Medical-loss ratios of largest for-profit insurers


Health plans make more, spend less in 2005
By Jonathan G. Bethely
American Medical News
March 6, 2006

If physicians needed any more indication of tightening reimbursement, how about this - not only did profits for the biggest health plans go up last year, but those plans also continued to cut the percentage of revenue they spend on care.

The medical-cost ratio - also called the medical-loss ratio or medical-care ratio - is the key number for health plans in terms of their level of profitability. That ratio, simply, is the percentage of dollars the companies spend on health care.

Whereas 10 years ago many plans had medical-cost ratios in the high 80s or 90s, now the highest percentage among large, publicly traded health insurers is Health Net, at 83.9%. Aetna, which had a medical-cost ratio well into the 90s when CEO John Rowe, MD, took over in 2000, recorded a ratio of 76.9% in 2005, Dr. Rowe’s final full year before his retirement. That was the lowest medical-cost ratio for the nation’s largest publicly traded plans.

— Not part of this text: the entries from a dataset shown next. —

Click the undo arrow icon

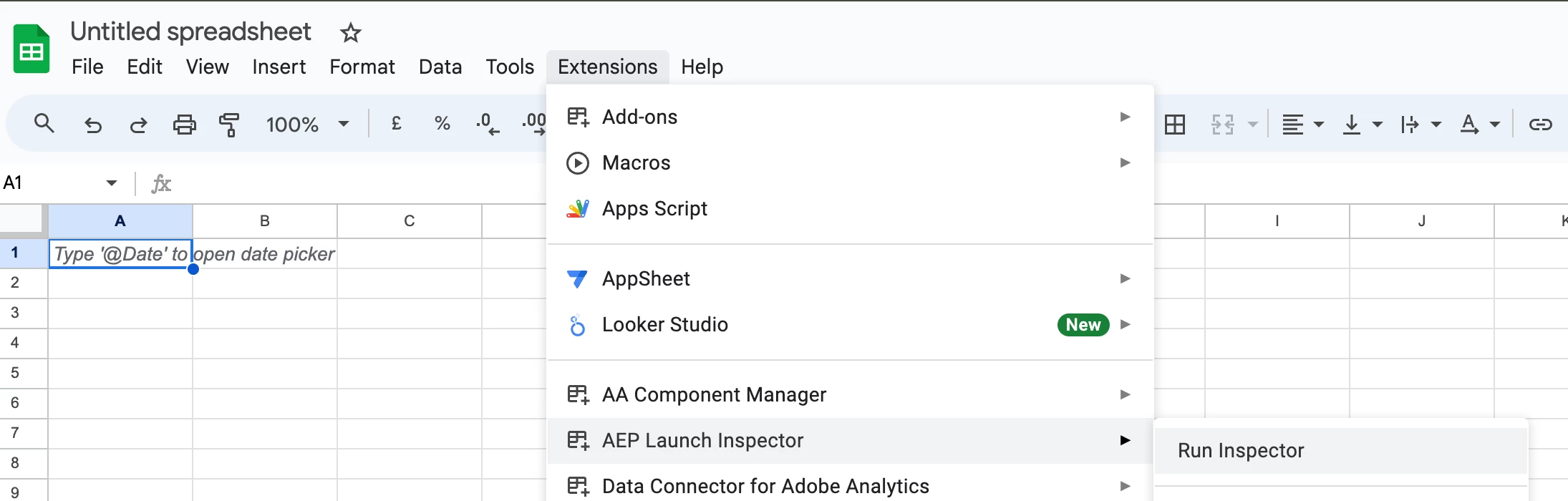pos(93,125)
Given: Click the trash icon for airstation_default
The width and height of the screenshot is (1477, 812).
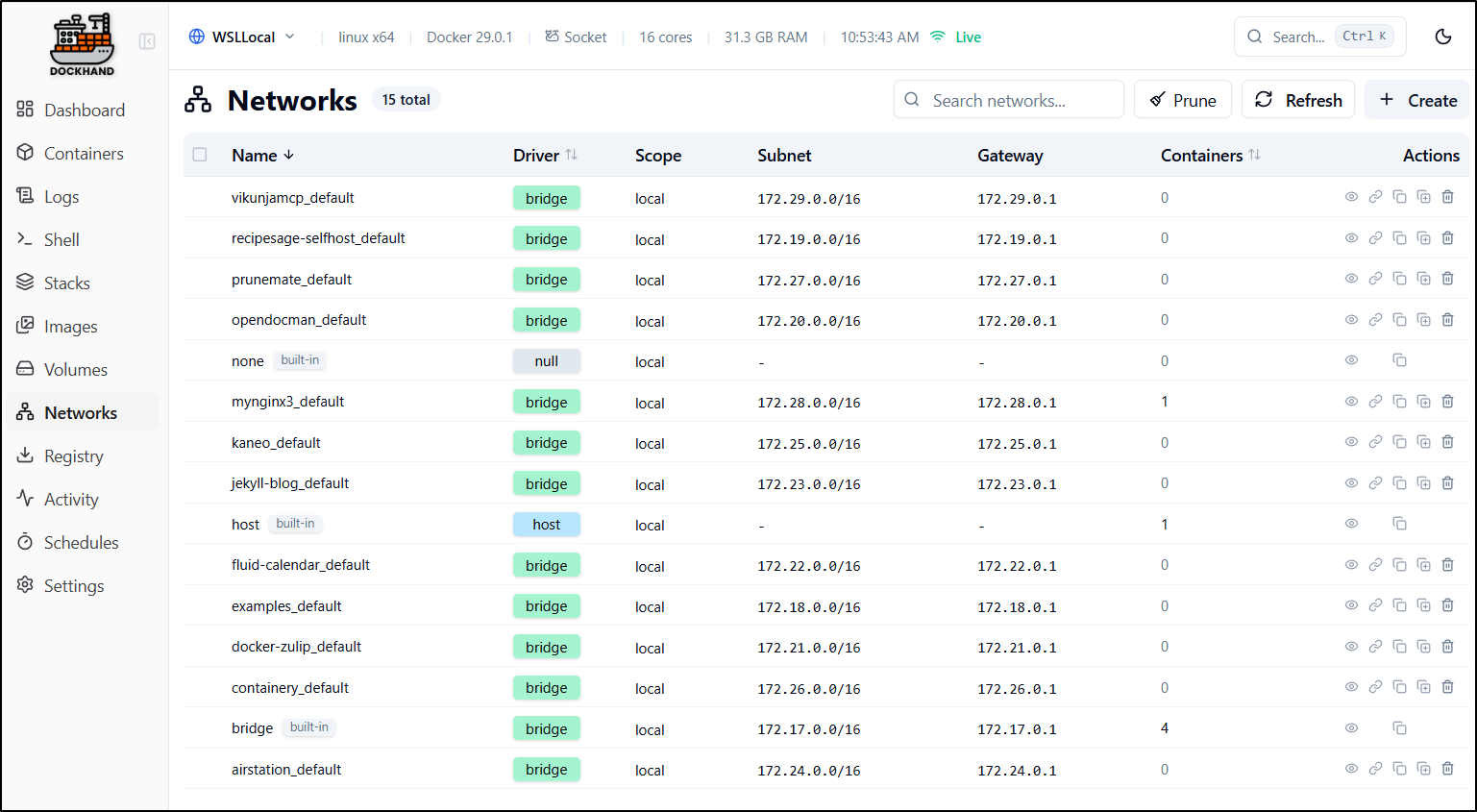Looking at the screenshot, I should point(1447,769).
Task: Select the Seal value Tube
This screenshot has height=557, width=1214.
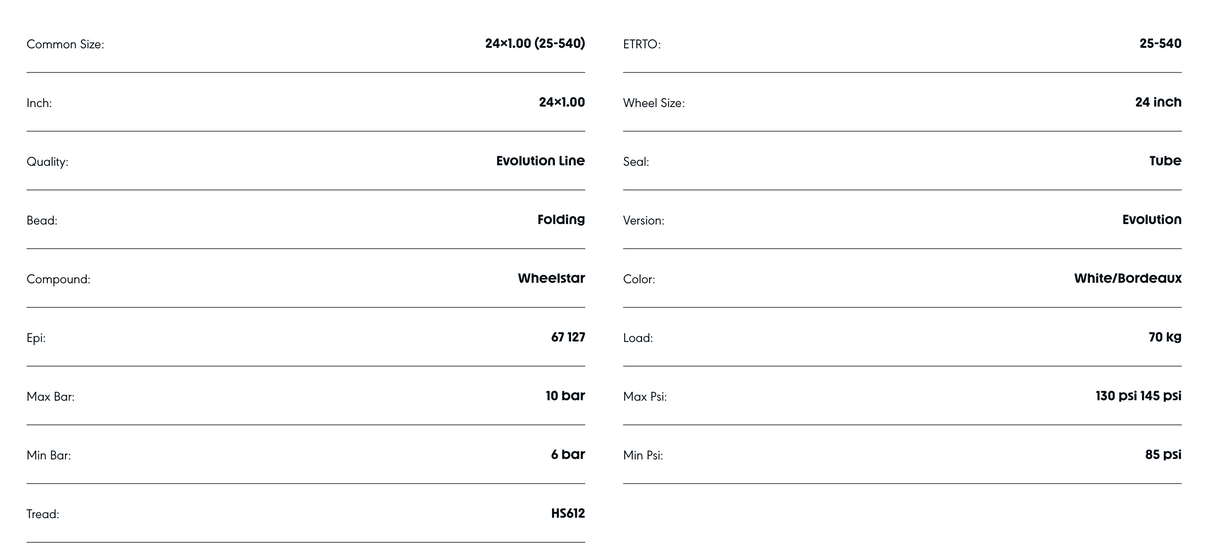Action: [x=1165, y=161]
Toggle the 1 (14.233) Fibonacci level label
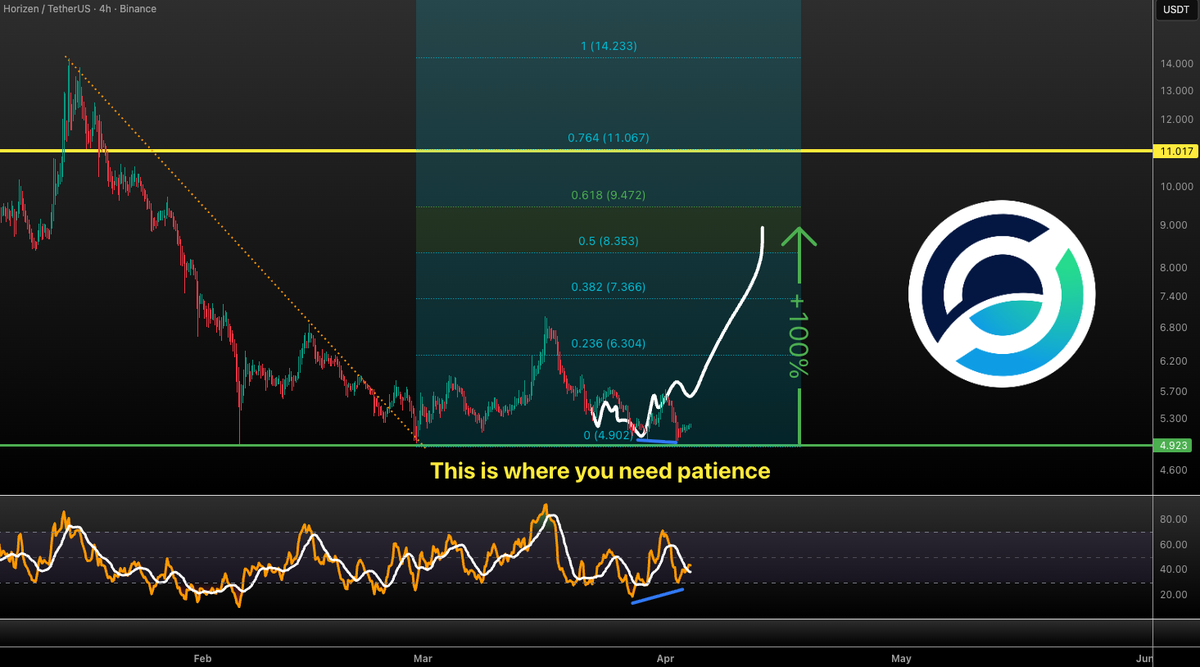Image resolution: width=1200 pixels, height=667 pixels. [x=608, y=46]
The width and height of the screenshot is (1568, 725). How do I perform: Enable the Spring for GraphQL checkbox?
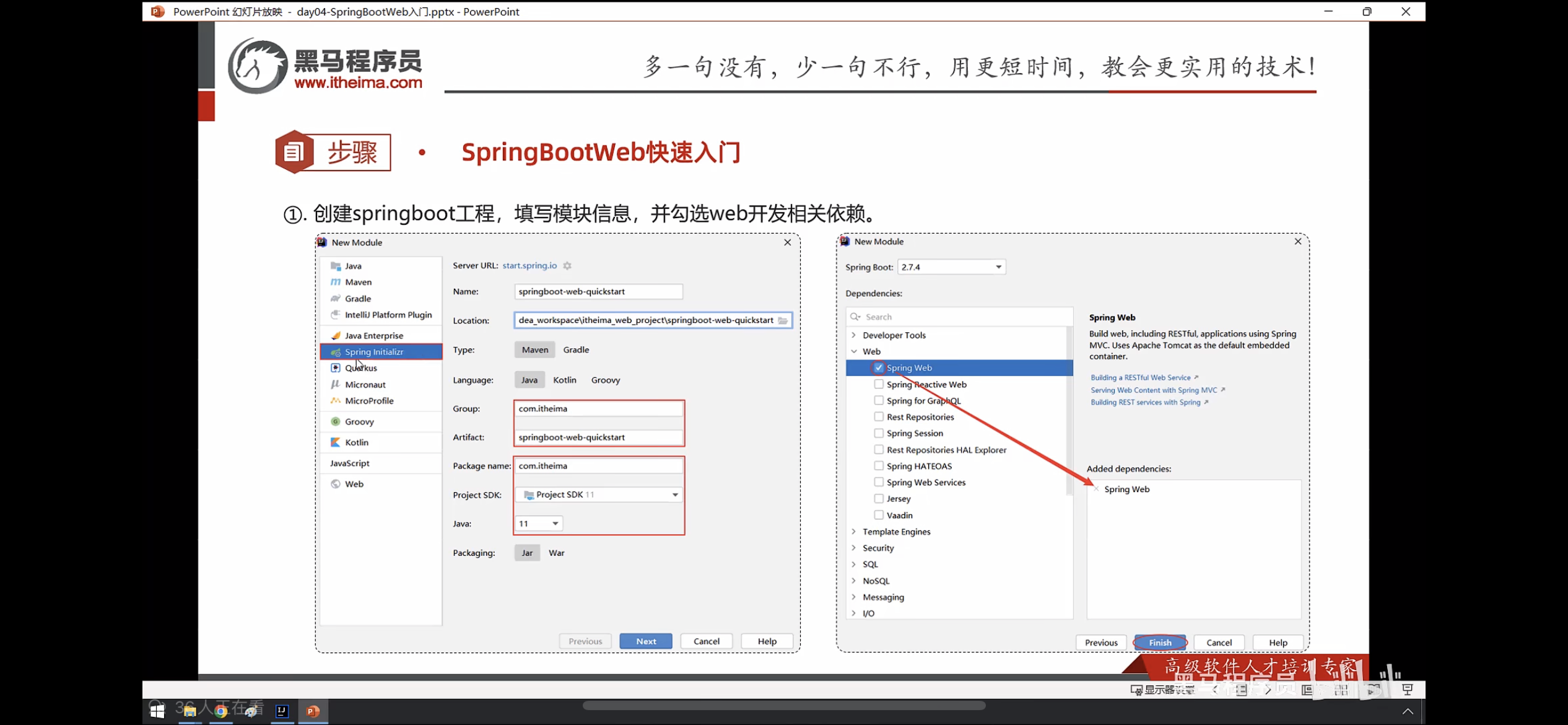click(x=878, y=400)

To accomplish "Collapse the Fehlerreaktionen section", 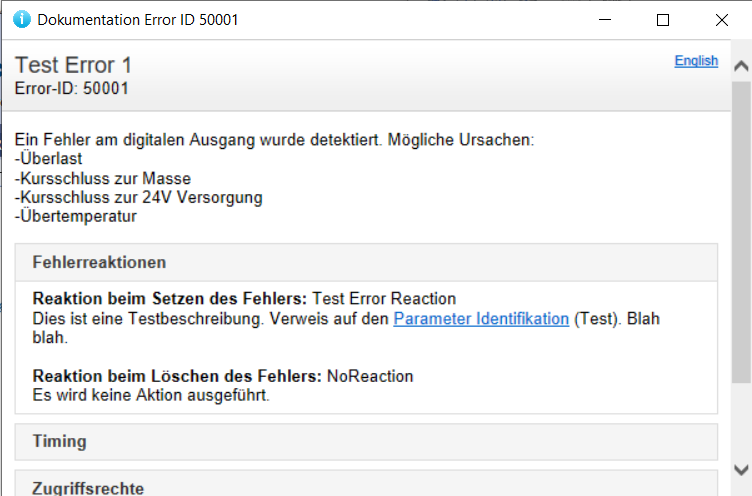I will click(100, 262).
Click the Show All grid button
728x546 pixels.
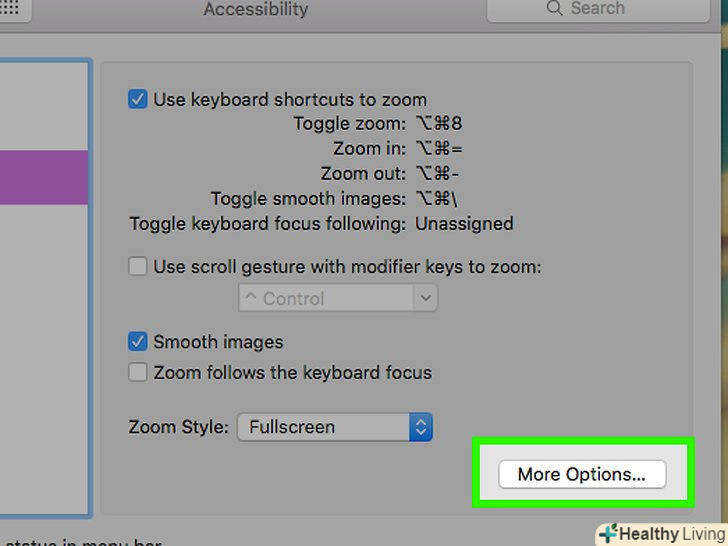pos(14,9)
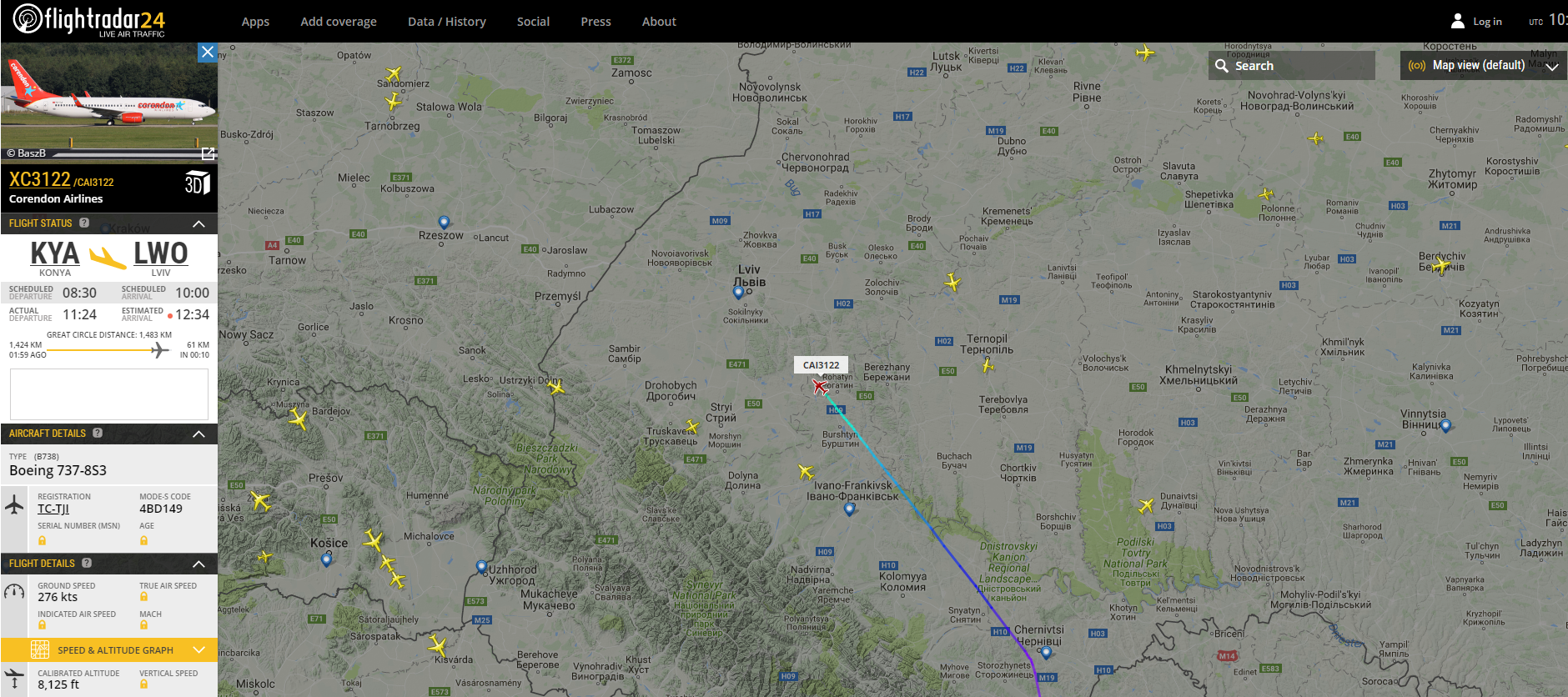Open the Map view (default) dropdown
Screen dimensions: 1568x697
click(1483, 65)
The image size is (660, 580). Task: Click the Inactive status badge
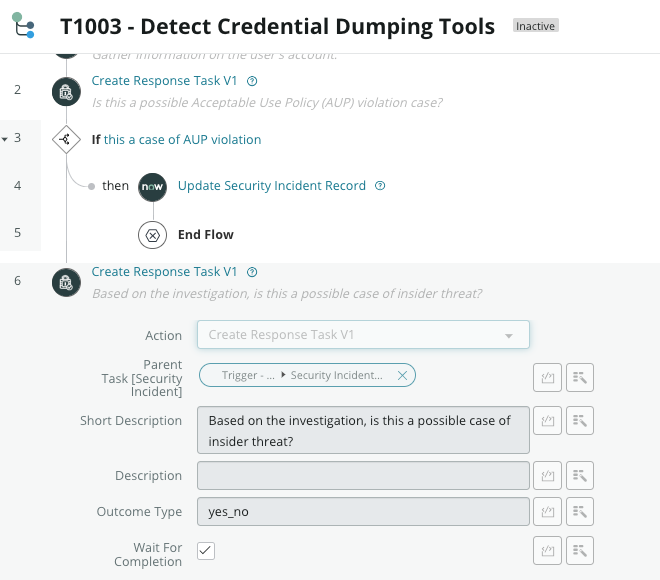pos(535,26)
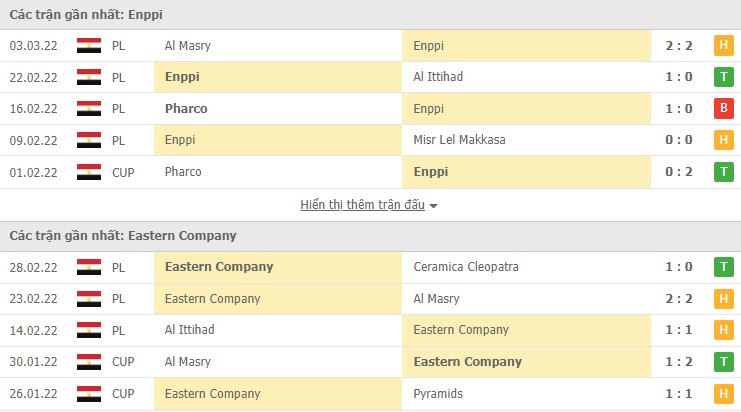
Task: Click the 1 : 2 score of Al Masry vs Eastern Company
Action: [x=677, y=362]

Medical-loss ratios for 2005 (Source: Company 10-K, year-end filings with the Securities and Exchange Commission):

76.9% - Aetna
82.3% - Cigna
83.9% - Health Net
83.2% - Humana
78.6% - UnitedHealth Group
80.6% - WellPoint

Comment: By Don McCanne, M.D.

Clearly, one-fifth of health insurance premium dollars are not being spent on health care, but are consumed by the insurers. What does not show up in these numbers is the cost of the administrative burden that these insurers place on the health care delivery system. The billing and insurance related functions for physicians and hospitals burn up another 12 percent or so of the premium dollar (Kahn et al, Health Affairs, Nov/Dec 2005). Add these together, and that is about one-third of the premium dollar.

We are very concerned about the continued escalation of health care costs. New technology and pharmaceuticals are adding to the spending on physicians, hospitals, laboratories and other health care services. We fret about these expenditures within the two-thirds of the insurance premium that actually makes it down to the health care system, yet we are ignoring the one-third that is wasted on administrative services that provide no health benefit for the patient.

We are enriching this industry for providing coverage for the healthy workforce and their young, healthy families, and for covering the healthy sub-sector of the individual insurance market. We taxpayers are footing the bill for the population subgroups with greater health care needs.

We certainly are not receiving much value from the insurers - letting them have the easy stuff at a very high cost. Wouldn’t it be more logical to target their waste, rather than slowing spending growth by making health care unaffordable for those who do have needs?

Why do we keep hearing that eliminating this industry isn’t feasible? You would think that anyone with a modicum of business sense would believe that keeping them in charge is no longer feasible.